The first aspect of alienation is the product of labor: the workers’ labor is not voluntary but coerced. Therefore, it is forced labor. For example, the more workers produce the more productive power there is for someone else to own and control.

The second aspect of alienation is the relation of labor to act of production within the labor process. It means that in laboring the workers lose control over their life activity.

The third aspect of alienation refers to alienation from the product and from the activity of labor.

The fourth aspect of alienation is alienation from others or the society.

3. Marx states that the essence of humanity is his/her species being. What does this mean? (45, specifically bottom right). 

For Marx, the essence of species being is the pinnacle of human nature. Species being is understood as self-actualization brought about by the meaningful work done. Through his efforts man is capable of directing means of life.

4. How do humans produce their world differently than the way animals produce their world? (46)

Animals only produces what it immediately needs for itself or it’s young. For example birds builds nests, or bees build hive, this shows that animals produce one- sidedly unlike humans who produce universally. Humans produce if when they are free from physical need, and truly produces in freedom therefrom. The main point is that animals only produces themselves while humans reproduce the whole of nature.
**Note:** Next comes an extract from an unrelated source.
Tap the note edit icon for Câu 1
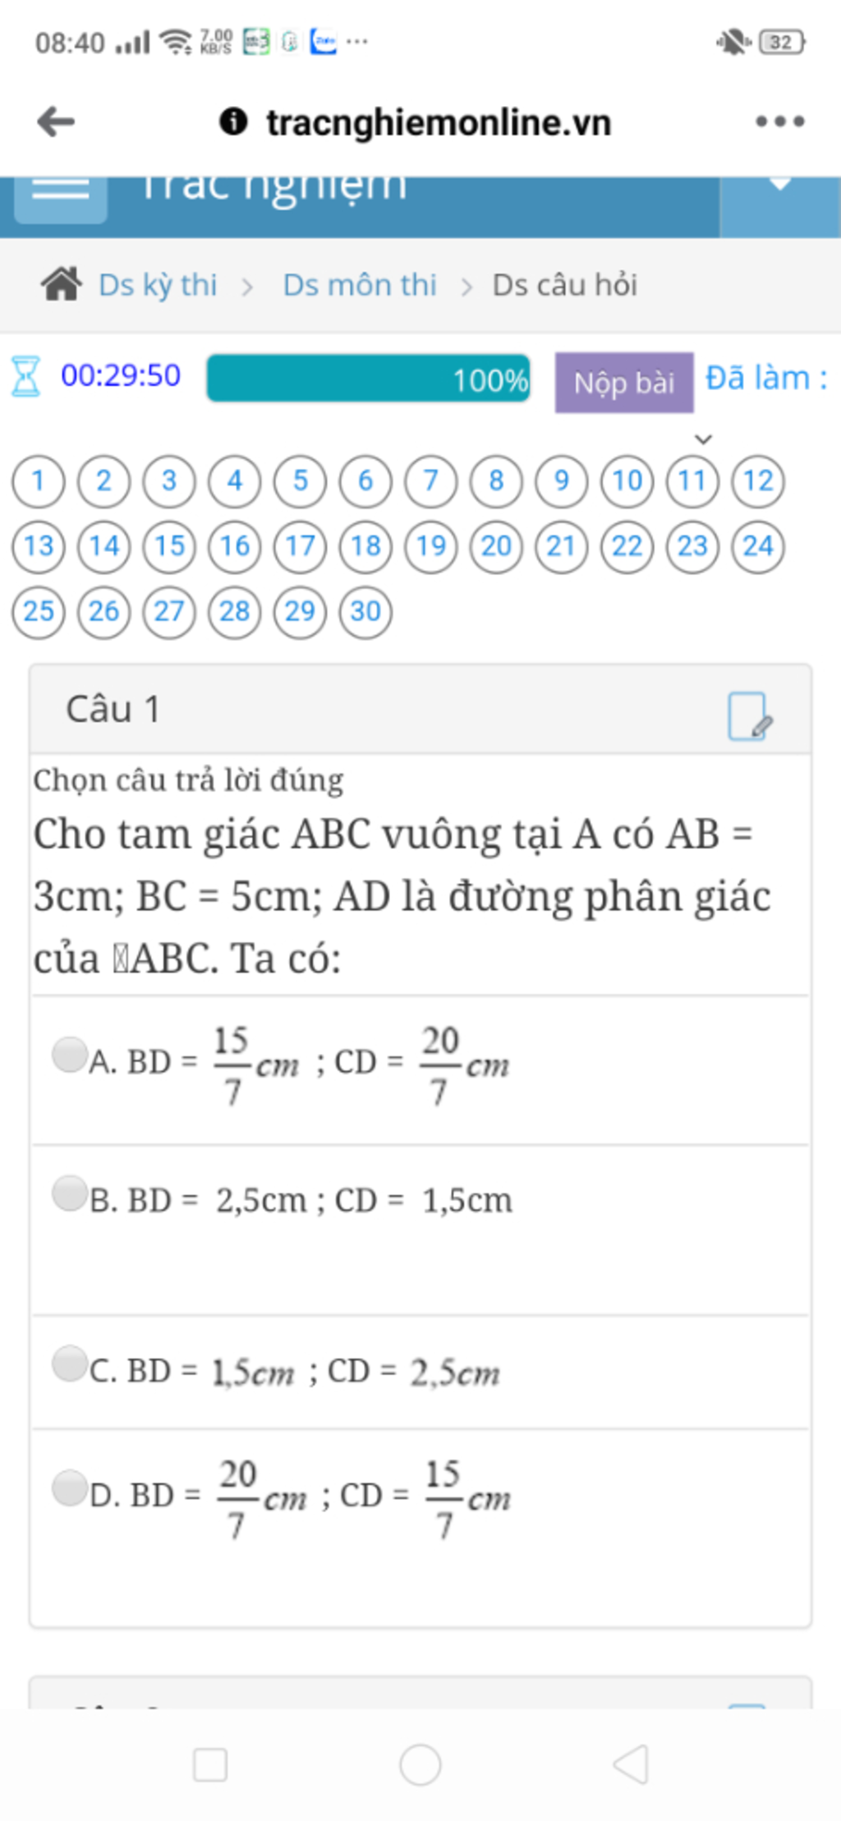The width and height of the screenshot is (841, 1821). click(749, 716)
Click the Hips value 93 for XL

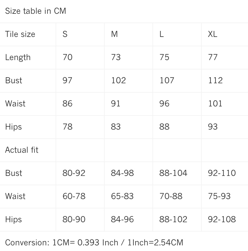click(213, 127)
5. Who does Marx say our labor and productivity belong to? What does he say is the product or result of alienated labor? (47

Marx says labor and productivity belongs to alien being in whose service labor is done. The alien being can only be “man himself” who is hostile, and powerful object independent of him. The product of alienated labor is private property. Marx argues it is through the movement of private property that we get the concept of alienated labor from political economy.